Texte de page

Lauréline Fontaine
Qu’est-ce qu’un « grand » juriste ?
Essai sur les juristes et la pensée juridique contemporaine
éd. Lextenso, 2012
Présentation
Il y avait sans doute deux méthodes pour aborder la question du « grand » juriste : la méthode essentialiste, consistant à identifier la vérité d’un grand juriste, ou la méthode plus nominaliste, qui consiste à déterminer à partir de quelle(s) qualité(s) et comment, dans la communauté des juristes (concept qui suppose une unité qui n’est pas avérée mais que je prends au sens d’agrégat de l’ensemble des juristes), un juriste tend à être qualifié de « grand »?
D’une certaine manière, je n’ai pas choisi entre les deux démarches, en optant pour une présentation en deux étapes : Etre un « grand » juriste ou l’intimité du « grand » juriste, dans une première partie, et Paraître un « grand » juriste ou le « grand » juriste dans sa communauté, dans une deuxième partie. Je précise d’emblée que, dès la première partie, et sans doute dans l’ouvrage en général, je n’entends pas dire ce qu’est vraiment un « grand » juriste, mais ce que je prétends que tout juriste doit ou devrait être. Le « grand » juriste est en réalité, dans cet ouvrage, celui qui « doit » être un juriste, avant tout. Le fil de cet ouvrage est donc ce que devrait tout juriste. Je revendique en ce sens une attitude normative, que j’étaye sur une analyse du monde des juristes et de la pensée juridique, et sur une réflexion personnelle, c’est-à-dire sur un engagement personnel. La réflexion sur le « grand » juriste apparaît ainsi comme un moyen de parler des juristes dans la société contemporaine, ce qui explique le sous-titre de cet ouvrage : « Essai sur les juristes et la pensée juridique contemporaine ».
J’ai donc « situé » ma réflexion, en la fixant sur la période contemporaine, ce n’exclut pas bien sûr un certain nombre de références et de réflexions historiques, auxquelles cependant j’ai essayé de donner une place réduite, comptant à la fois sur les connaissances de mes lecteurs et, à défaut, sur leur envie de les investir. Les quelques développements historiques se veulent ainsi référentiels mais suffisamment explicites pour piquer au vif ceux qui voudraient en savoir un peu plus. L’ouvrage est relativement court, qui entend surtout interroger sur la raison d’être de l’activité des juristes.

Consignes de travail
Répondez à ces questions d'après la présentation :
1. Chez quel éditeur et en quelle année l'ouvrage a-t-il paru ?
2. Quel intitulé porte la première partie de l'ouvrage ?
3. Sur quelle période la réflexion est-elle fixée ?
Les lignes fournies n'ont aucun lien avec la présentation.

Données fournies
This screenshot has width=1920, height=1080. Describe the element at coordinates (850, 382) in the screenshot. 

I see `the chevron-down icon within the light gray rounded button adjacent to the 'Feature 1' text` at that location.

Réponse complète
1. Chez Lextenso, en 2012.
2. Etre un « grand » juriste ou l'intimité du « grand » juriste.
3. Sur la période contemporaine.